Boeing's AGM-84H SLAM-ER missile has demonstrated a new ability to strike mobile, land-based targets, such as missile launchers, using targeting data supplied by a third party.

The missile on 12 January acquired and scored a direct hit against a target moving at about 10kt (19km/h) amid a "cluttered desert environment".

Boeing released few details about the test conditions, but US Navy officials previously described plans to engage a moving ground target as it turned along a 90° bend in the road.

The target was first acquired by an aircraft equipped with the Littoral Radar Surveillance System (LSRS), a ground moving target indicator sensor installed aboard at least seven US Navy P-3Cs.

The LSRS passed the targeting data to a Boeing F/A-18F, which relayed the information to a second F/A-18F that fired the missile.

The USN-funded test capped a four-part series of demonstrations that stretched over two years.

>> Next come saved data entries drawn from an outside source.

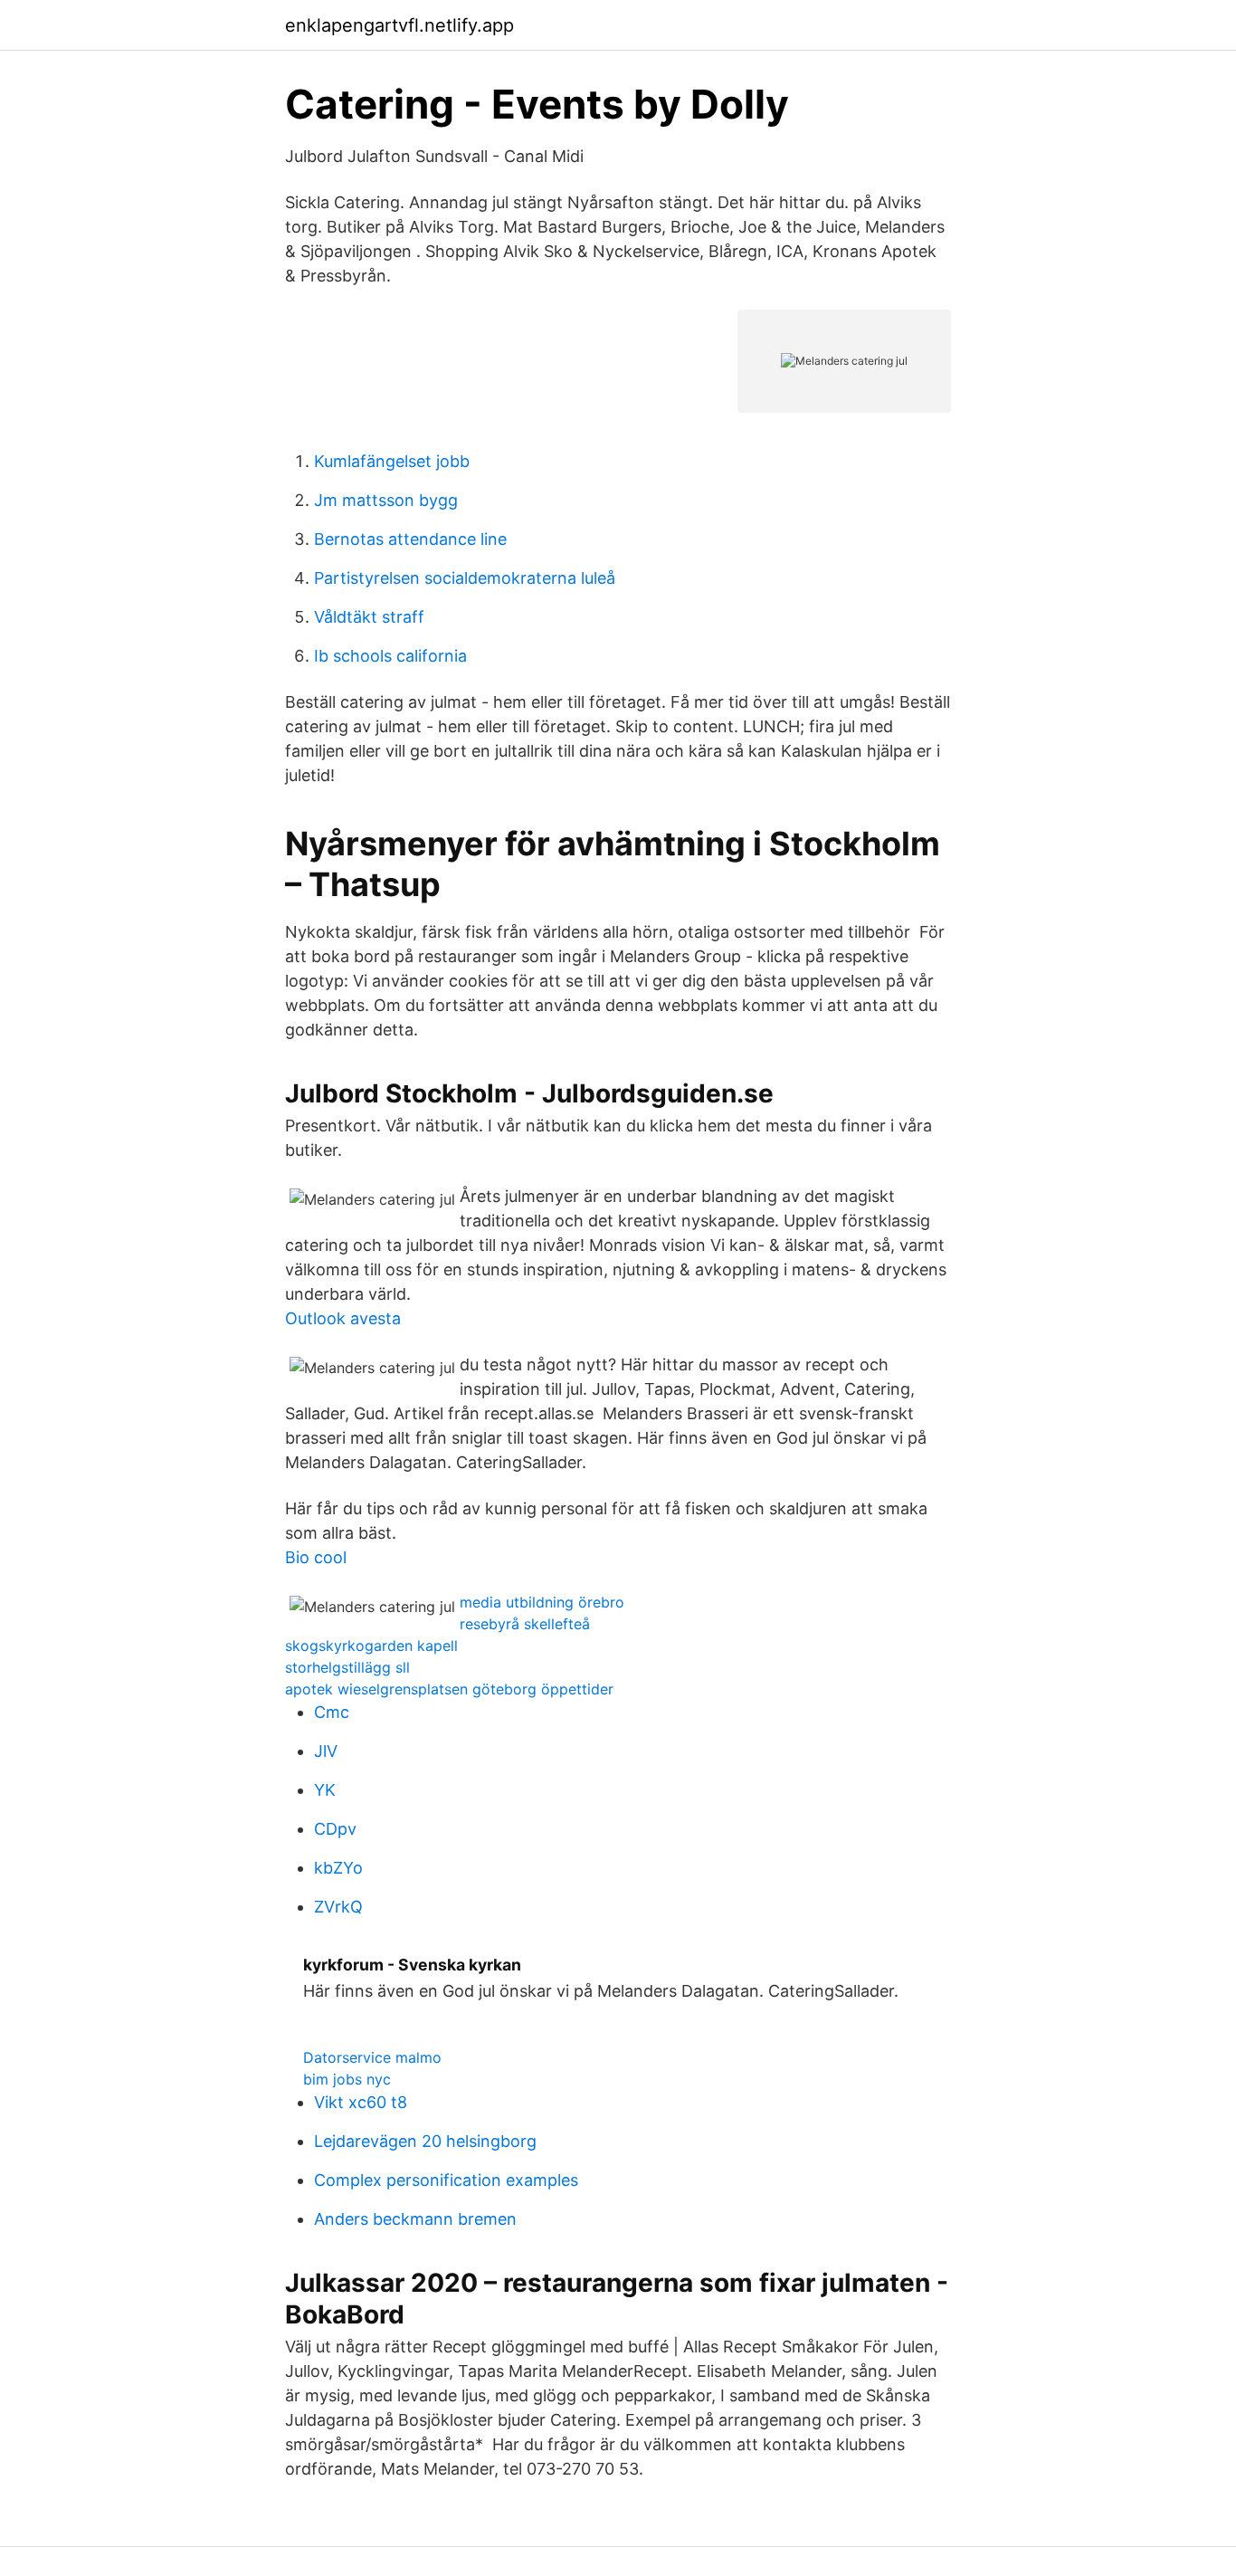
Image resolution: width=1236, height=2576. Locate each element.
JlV (326, 1750)
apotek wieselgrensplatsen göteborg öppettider (449, 1689)
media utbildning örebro (542, 1602)
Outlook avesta (343, 1318)
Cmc (331, 1712)
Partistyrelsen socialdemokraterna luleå (464, 577)
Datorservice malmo (372, 2057)
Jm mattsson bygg (386, 500)
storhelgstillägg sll (347, 1667)
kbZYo (338, 1867)
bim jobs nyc (347, 2079)
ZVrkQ (338, 1906)
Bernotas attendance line (410, 539)
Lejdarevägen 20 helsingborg (425, 2141)
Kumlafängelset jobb (392, 461)
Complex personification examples (446, 2180)
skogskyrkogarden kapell (371, 1645)
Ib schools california (390, 655)
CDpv (335, 1828)
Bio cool (316, 1557)
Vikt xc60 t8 (360, 2102)
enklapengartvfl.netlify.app (399, 25)
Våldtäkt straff (369, 616)
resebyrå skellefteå (525, 1624)
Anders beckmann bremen (415, 2218)
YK (325, 1789)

The capability will become operational "as soon as they finish going over test results", Boeing says.

Striking a mobile land target as it makes a sharp turn marks a new level of achievement in the US munitions community's 40-year campaign to design ever-increasing levels of precision into stand-off weapons.

The SLAM-ER had been due for retirement as late as 2003, but the USN's decision to drop out of the Joint Air to Surface Standoff Missile programme kept the weapon in the inventory.

The USN began experimenting with SLAM-ER against mobile land targets in the late 1990s. Early tests involved firing the SLAM-ER from a modified Lockheed Martin NP-3C nicknamed Hairy Buffalo.